A vocês que me lêem, eu me confesso: não há nada como descobrir pérolas como estas no meio das resmas de filmes que saem cá p'ra fora todos os dias. Quando estamos a vê-los pela primeira vez, no escuro do nosso quarto, quantas vezes no mais silencioso momento da madrugada, é como se nos sentíssemos uns privilegiados por estarmos ali, naquele momento, a saborear aquele filme. Foi o que me aconteceu ontem quando me cruzei com este "Houve Uma Vez Dois Verões".
Já tinha ouvido falar de Jorge Furtado, embora não tivesse ainda visto nada dele. Sabia que, junto com Guel Arraes (de quem vos falarei com certeza em breve), tinha estado na origem de toda uma nova vaga de cinema brasileiro mais preocupado em contar outro tipo de histórias que não apenas as relacionadas com os problemas sociais da sua sociedade. Não que os ignore, mas combatê-los abertamente não faz exactamente parte da sua cruzada.
Este filme que hoje vos aconselho deambula entre a comédia e o drama, sem nunca optar exactamente por um deles, mas sem que isso prejudique a estória em si. Chico (André Arteche) é um adolescente que, numa noite de Verão, é levado a perder a virgindade com Roza (Ana Maria Mainieri), uma jovem que conhece num salão de jogos. Quando esta lhe liga a dizer que está grávida e que quer fazer um aborto, ele sente-se responsável e, apaixonado, oferece-lhe mil reais para ajudar às despesas do aborto. Quando se apercebe que foi ludibriado, parte em busca de Roza para repor a verdade.
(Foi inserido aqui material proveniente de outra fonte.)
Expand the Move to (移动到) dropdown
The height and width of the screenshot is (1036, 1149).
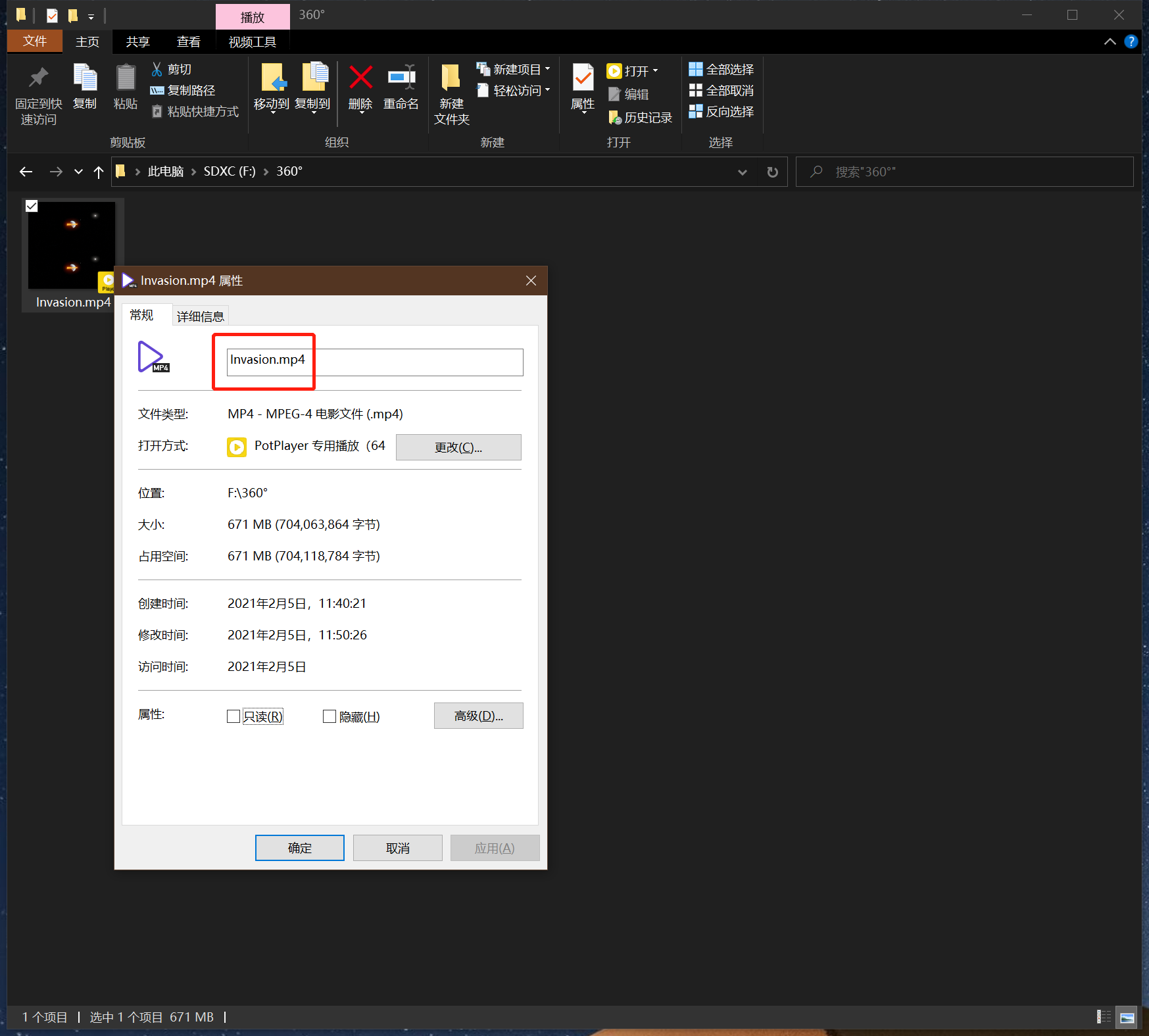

Furtado opta por levar o filme de forma aparentemente ligeira, mas sem nunca perder o ponto de vista a que se propôs. O grande trunfo do filme está precisamente aí e no facto de o realizador nunca julgar os seus personagens, arriscando até um final diferente do que seria habitual. Apesar do amadorismo de André Arteche (ou por causa disso), "Houve Uma Vez Dois Verões" transporta consigo uma candura e inocência que já raramente se vê no cinema actual.
Sem ser uma obra-prima, este é, sem dúvida, um filme que merece toda a atenção e apreço.